If you want to gain more knowledge about which channel can generate the most credit conversions, attribution modelling will help you with that. To offer you a quick overview, this tool consists of a set of rules that control how credit for sales and conversions is distributed across customer touchpoints. Moreover, attribution modelling will give you a better idea of how each interaction contributes to a conversion.
How Attribution Modelling Works:
Attribution models utilize statistical research at the user level to give value to marketing initiatives. This is in contrast to models that employ aggregate data, such as marketing mix modelling. In addition to that, attribution modelling is typically referred to as the bottom-up technique of assessing marketing effectiveness. On the other hand, businesses use marketing mix modelling to assess the performance of marketing initiatives such as television, radio, print advertisements, and point-of-sale promotions. Moreover, it avoids real-time analysis in favour of yearly, biennial, or quarterly analysis utilizing aggregated past data, unlike attribution modelling.
Because of this person-centric approach, attribution models are more commonly used in digital marketing than in offline platforms like print advertising. In the long run, this will benefit you by making the marketing world a little less complicated and more manageable.
Furthermore, attribution modelling ultimately focuses on online sales and advertising. In addition to that, the data used here is evaluated often in real-time.
The Different Types of Attribution Models:
When it comes to choosing the best attribution model for your business, it is imperative that you hold the data needed to fulfil your objectives. With that, now that we have briefly touched on the definition of attribution and how it works, let’s dive into the different models.
Last Interaction Attribution: This model is also known as “last-click” or “last-touch.” The approach provides 100 per cent credit to the last encounter your company acquired before a customer converted. Moreover, the last interaction attribution is the standard-setting on your Google Ads campaign.
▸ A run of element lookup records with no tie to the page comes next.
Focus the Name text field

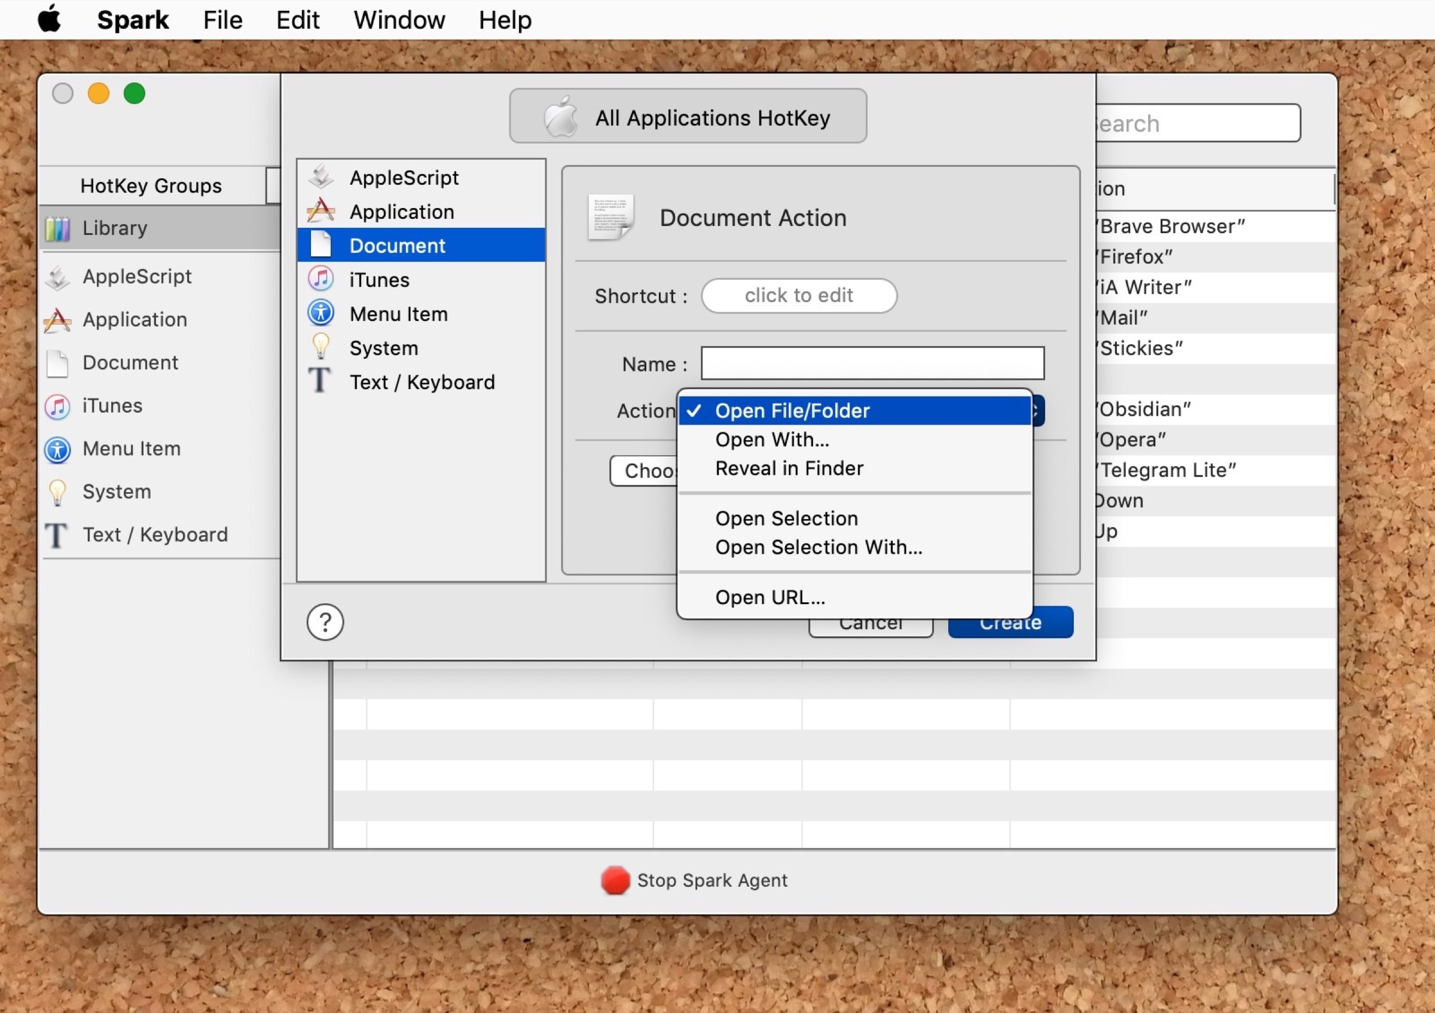(872, 363)
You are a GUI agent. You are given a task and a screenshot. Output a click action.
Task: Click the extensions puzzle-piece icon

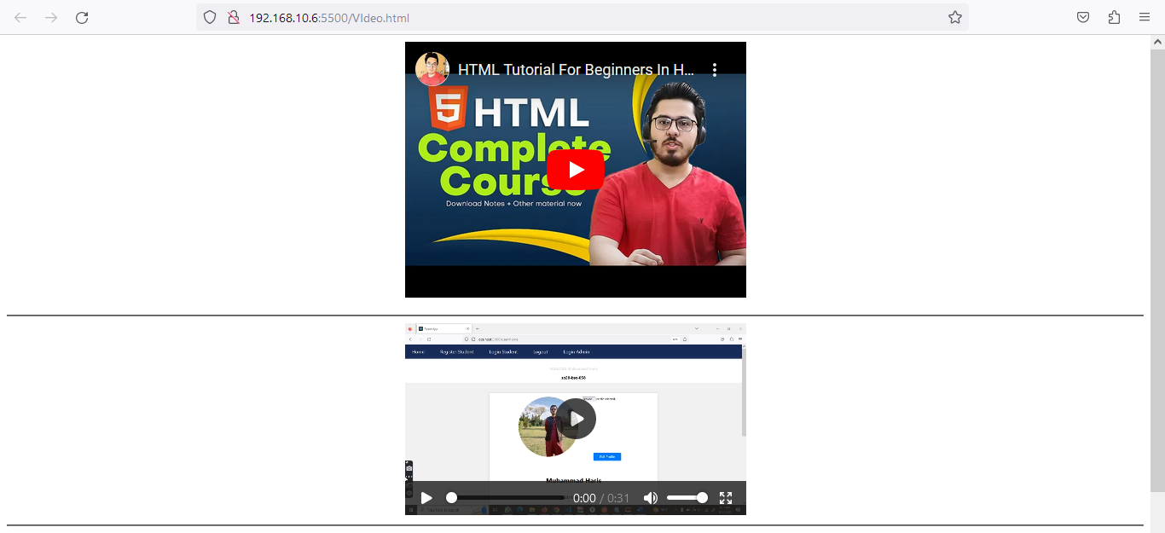(x=1113, y=17)
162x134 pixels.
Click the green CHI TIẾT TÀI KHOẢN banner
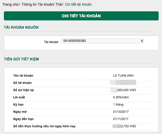(x=81, y=16)
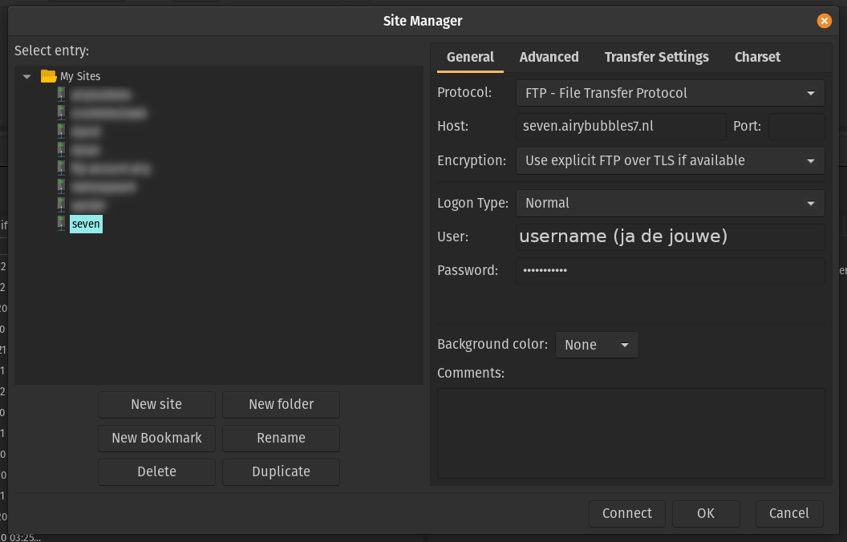Select the seven site entry

(x=86, y=224)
Therefore, if you have never changed the attribution settings of your campaign, then chances are this is what you are using. The last interaction attribution is also known as the easiest to implement and assess among all the models.
To give you an example, say you see an ad on Google for a pair of shoes, but you haven’t decided on making a purchase yet. After a couple of days, you remember about the ad and visit the website directly to view the product details. The next day, you see the ad on Facebook, and this is where you decide to make a purchase. In this case, 100 per cent of the credit will be given to Facebook.
First Interaction Attribution: As the name suggests, the first interaction attribution focuses on the first point of contact of the conversion process.
For instance, you receive a click for your paid search channel ad today. However, your customer did not push through with the purchasing process. You then retarget the advertisement, and this time, the customer decides to make a purchase. Rather than the retargeting ad receiving the entire 100 per cent of the credit, all the credit will go to the paid search channel advertisement.
Last Non-Direct Attribution: Meanwhile, this model excludes direct traffic and gives the last channel the client browsed through before converting 100 per cent of the conversion value. Moreover, the last non-direct attribution offers a clear distinction between direct and non-direct traffic.
Linear: Linear attribution tracks each touchpoint a customer interacts with on their way to making a purchase. Furthermore, this model will allocate weight to each touchpoint in regards to generating the conversion. Typically, the distribution is equally divided by the number of interactions a user has before converting. For example, your customer went through paid search, email newsletters, social media, and other direct channels. In this case, the credit will be distributed to all four channels, meaning 25 per cent each.
While this is a simple approach, it does not acknowledge the fact that some marketing techniques are more impactful and effective than others.
Time Decay: The time decay model also gives varying weights to each touchpoint along the route to purchase. However, the difference is that this approach provides the touchpoints that were used closer to the conversion more weight than those that were used earlier in the process. Therefore, if your campaigns are frequently long and complicated, the time decay model is ideal.
Position-based: This model also involves the distribution of weights. Specifically, the first and final encounters each receive 40 per cent credit, with the remaining 20 per cent credit spread evenly across the intermediary interactions. Because of the established percentages, this approach is also known as the “U-Shaped Attribution.” It generates a complete picture of the process as it understands that the first and final clicks are usually the most significant in the customer conversion journey.
Data-driven: Lastly, the data-drive approach is a relatively new model Google Ads has introduced. It employs Google’s machine learning technology to credit the conversion process’s most influential terms. Moreover, this modelling allows you to take advantage of machine learning. Specifically, it is based on account performance and intelligent learning of which terms were most significant in the conversion journey, with conversion credit assigned appropriately. This is great for high-volume spenders who are likely to click and convert at the same time.
Overall, these models are all functional and give useful data that you can utilize to enhance your conversion rate. You should select the strategy that best matches your business objectives.